Ok thanks, just needed to ask that  No amp atm? Been thinking of perhaps the E10K Fiio perhaps. 
Bass/warmth is good then? Btw, heard that some have been complaining bout the head band is very tight or can be tough on you, true?
If so, I mean...you can always fix it and to me the sound is most important. Good review man appreciate it!


----------



## brett (Oct 9, 2016)

If you're like me, you research the shit out of everything, but then only at the last minute actually go and listen.

I fell into that trap (again) a couple of years ago with headphones. Based on extensive research at the time, I had decided that DT880s were for me. When I finally made it to a store to listen and then purchase it took me over 45 min to convince myself that I shouldn't purchase them. I actually didn't believe what my ears were telling me - that these headphones weren't for me.
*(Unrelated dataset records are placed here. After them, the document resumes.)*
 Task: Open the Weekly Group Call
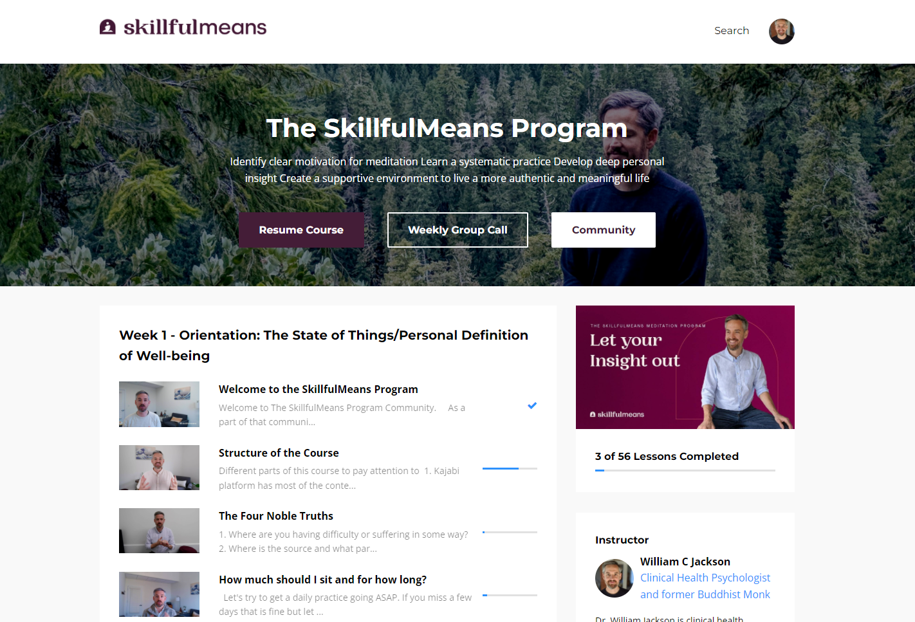[x=458, y=230]
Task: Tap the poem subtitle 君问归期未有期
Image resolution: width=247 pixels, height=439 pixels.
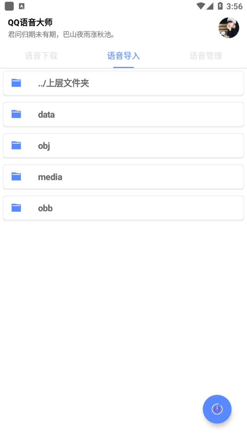Action: (x=62, y=35)
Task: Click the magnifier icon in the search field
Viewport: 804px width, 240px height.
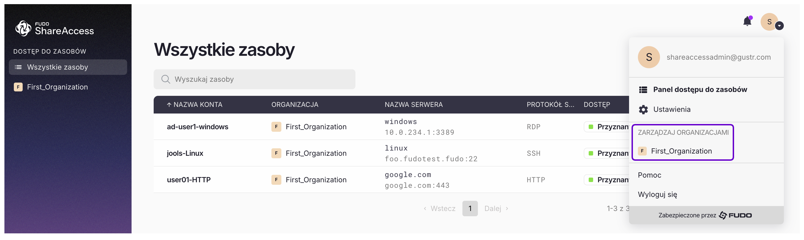Action: pyautogui.click(x=165, y=79)
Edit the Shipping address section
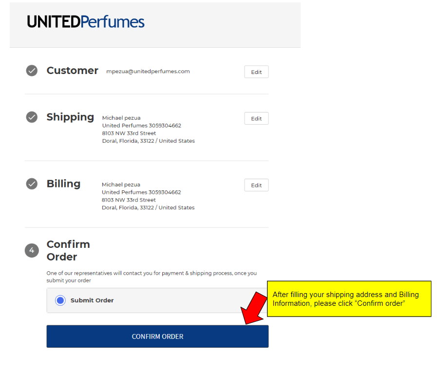439x373 pixels. (256, 119)
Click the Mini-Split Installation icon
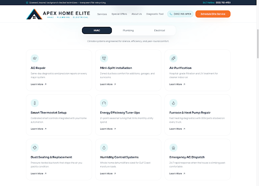 (104, 58)

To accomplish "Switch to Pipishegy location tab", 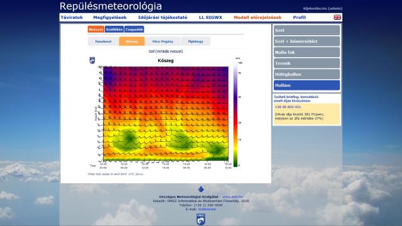I will (x=195, y=41).
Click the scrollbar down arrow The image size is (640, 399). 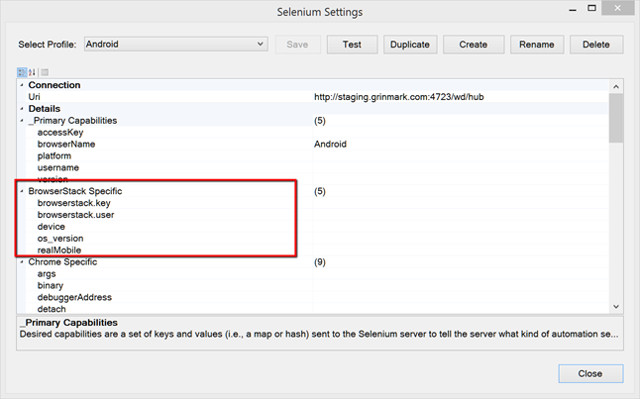[616, 307]
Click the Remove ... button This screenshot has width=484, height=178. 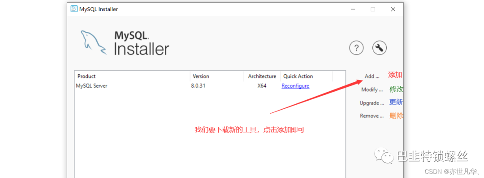pos(372,116)
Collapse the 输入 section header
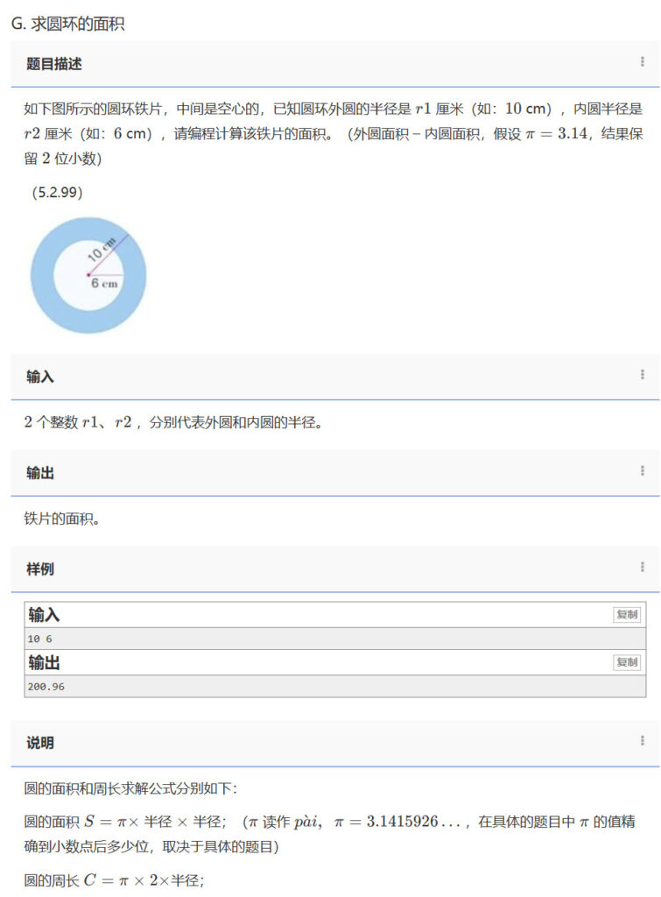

That all those professional reviewers were wrong...for me. 

It turns out I *really* love K702s though...


----------



## pixel (Oct 9, 2016)

Yes these bumps are not the best solution, would be better without them (flat) but it's not tight, just after some time you start to feel that these bumps are there on your head. Most important thing is that they don't squeeze my head like some of other brand/models do 
No amp now because I'm cheap  I'll get one in future but it's not as much necessary as I thought. Right now I'm saving $ for Black Friday to go crazy


----------



## passsacaglia (Oct 9, 2016)

I feel you Brett! Same with me here, I only remember listening to DT770s and like..meh..not my style, something is..not there.
Could be the same with the 880's just like you say. Listened to the ATH-M50x, ofc they are good but, not to me and my ears hehe, and the recordings and comparisons I feel they have some weird forwardness in some regions I don't like. 
Perhaps I'm more of an AKG guy too in general, yeah the K702 and Q701's seems more in my league, and will do my best now to listen to them. Think I read like 30 or 40 different threads (HD600 vs 650, 880s vs 702's, 702 vs 701 vs K7xx vs Q701) haha and like, 100-200 pages on the threads. I read fast hehe. But yeah, turning point here too. Will try listen to them, and if I can't...I'll just order the Q701s or 702's and just wait til they do their magic with me haha!


----------



## passsacaglia (Oct 9, 2016)

pixel said:


> Yes these bumps are not the best solution, would be better without them (flat) but it's not tight, just after some time you start to feel that these bumps are there on your head. Most important thing is that they don't squeeze my head like some of other brand/models do
> No amp now because I'm cheap  I'll get one in future but it's not as much necessary as I thought. Right now I'm saving $ for Black Friday to go crazy


Ah ok nice man! Haven't really checked any of the BF deals out there bc of cash during student periods hehe but, is it usually All products that goes on Black Friday everywhere or just some? Average...
I was thinking of getting 1-2 SSD's on amazon (like 850 evos or BP5e's by MydigitalSSD), and some other stuff.


----------



## pixel (Oct 10, 2016)

I need ssd to for sample libraries. I was already twice on shopping with 850 Evo and with my finger hold up on mouse button I stopped myself thinking 'no, wait till black friday, you can wait few weeks you can do it!' 
I'm waiting with hope for 500gb or 1tb promo


----------



## passsacaglia (Oct 12, 2016)

ps. Massdrop drops another refreshed one on the AKG K7XX, I am reeeally tempted but just bought Komplete 10 Ultimate and might think that the Q701's are a little bit clearer and crispier for that classical music so...
but for those who're interested in a new pair, think they are great those special edition ones:
https://www.massdrop.com/buy/massdrop-x-akg-k7xx-red-edition?mode=guest_open


----------



## Jaybee (Oct 12, 2016)

FGBR said:


> I'm a bit of a headphone-whore and I have the DT880s amongst others and I find them to be a bit too bright for longer sessions. You gotta really love cymbals with these



Try the Sonarworks headphone plugin. Tames that high end on the DT880s, opens up the low end and restores some presence (2-5k). ON A/B you can hear how flat overall they become.


----------



## Gerhard Westphalen (Oct 12, 2016)

Jaybee said:


> Try the Sonarworks headphone plugin. Tames that high end on the DT880s, opens up the low end and restores some presence (2-5k). ON A/B you can hear how flat overall they become.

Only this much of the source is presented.